The Fed’s latest decision in September 2015 to again stand pat on whether to raise interest rates has at least some investors happy. Holders of utilities stocks are seeing their shares rise as expectations reset for continued low cost capital to this sector.
Anyone searching for income in this market has of course been frustrated by the low yields offered by government bonds, money market funds, and savings and time deposits. Yields for these securities remain close to zero percent on investment. Conservative investors dislike the risks generally posed by stocks and by long term bonds, which can be subject to volatility like we experienced in August.
Just staying in cash may be tempting, but is often unrealistic unless the investor opts in to draw down his or her balance over a period of years. There is a way, however, for conservative investors to put their money back to work.
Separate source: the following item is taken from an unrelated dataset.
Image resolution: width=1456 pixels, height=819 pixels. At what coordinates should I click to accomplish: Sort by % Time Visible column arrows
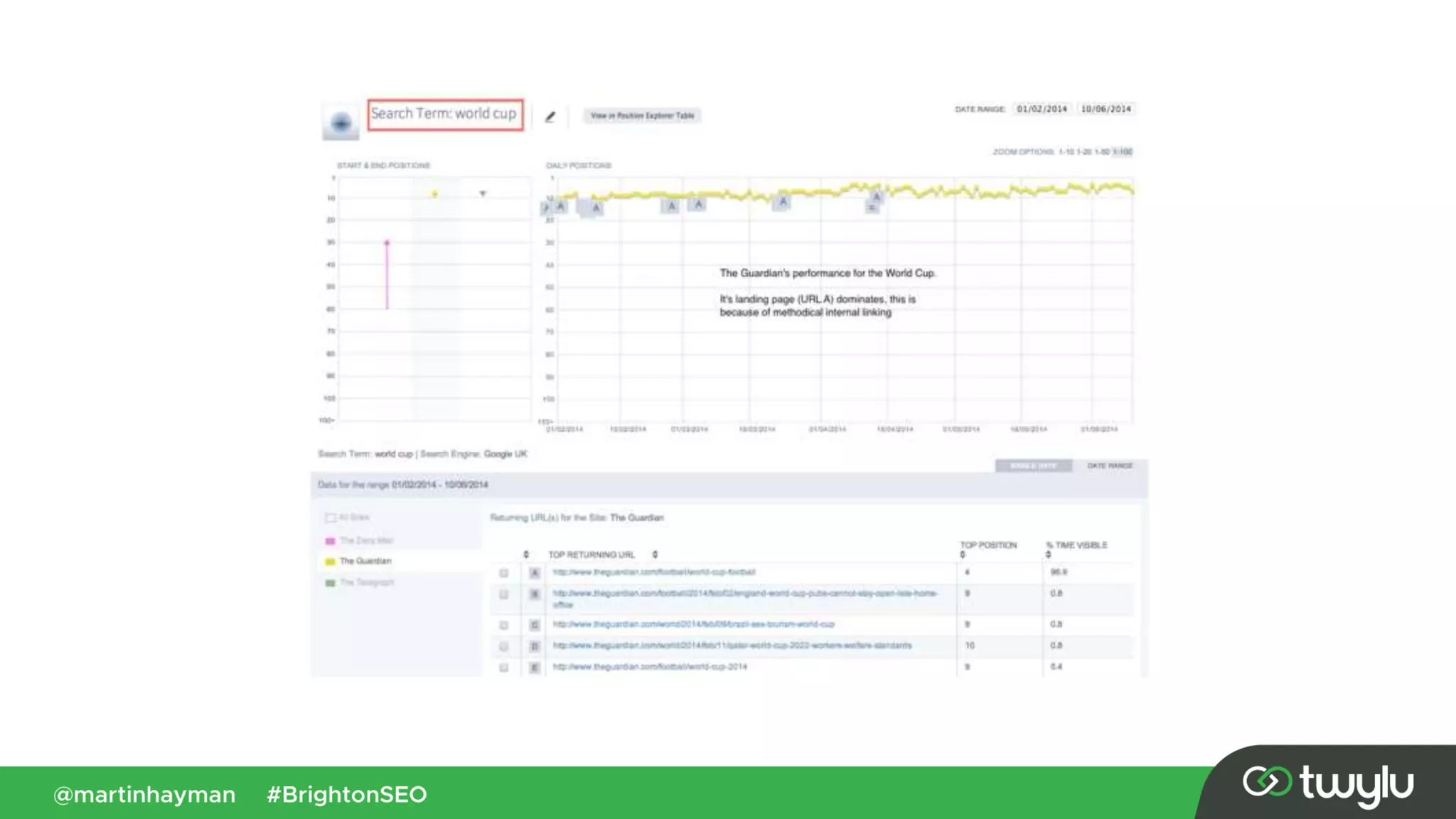pyautogui.click(x=1048, y=555)
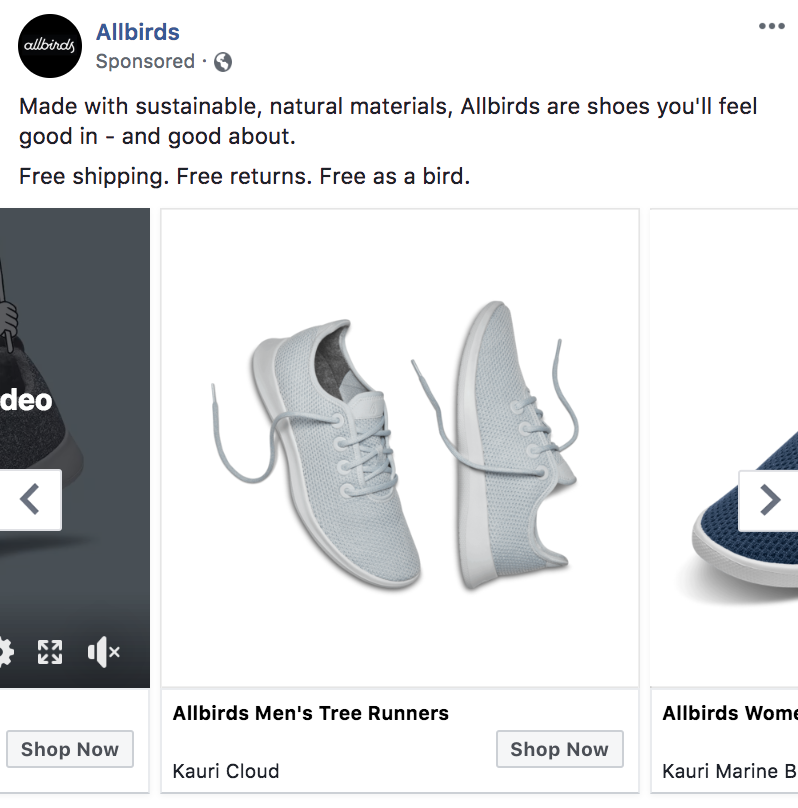Click the Allbirds round logo avatar

point(49,46)
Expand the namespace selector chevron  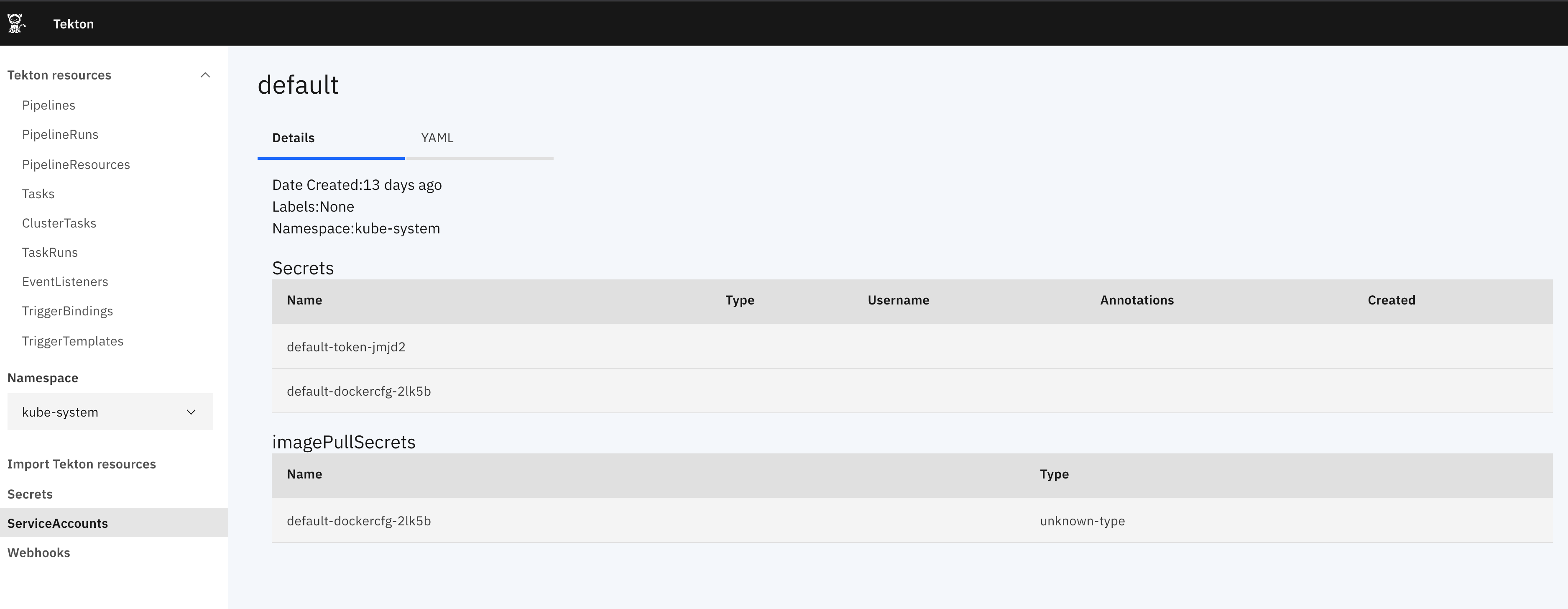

Anyone who has lost patience with zero returns for yield may find an attractive alternative in shares of selected U.S. public utilities. Companies providing natural gas, electricity, and water to residential and commercial customers are supplying life’s necessities. Utility companies can exhibit more consistent revenues and profits than do companies exposed to the wider swings of today’s economic cycles. Most consumers will pay their utility bills before they use funds for other bill payments. Utilities can benefit as the population grows, as rate increases are imposed, and as service areas expand.
At present, dividends in the public utility market range from three to over five percent per year! The dividends, although never guaranteed, are usually consistent. In choosing among these stocks, investors should favor those companies that pay steady dividends or that increase dividends over time. In this way, long-term investors buy a hedge against future inflation.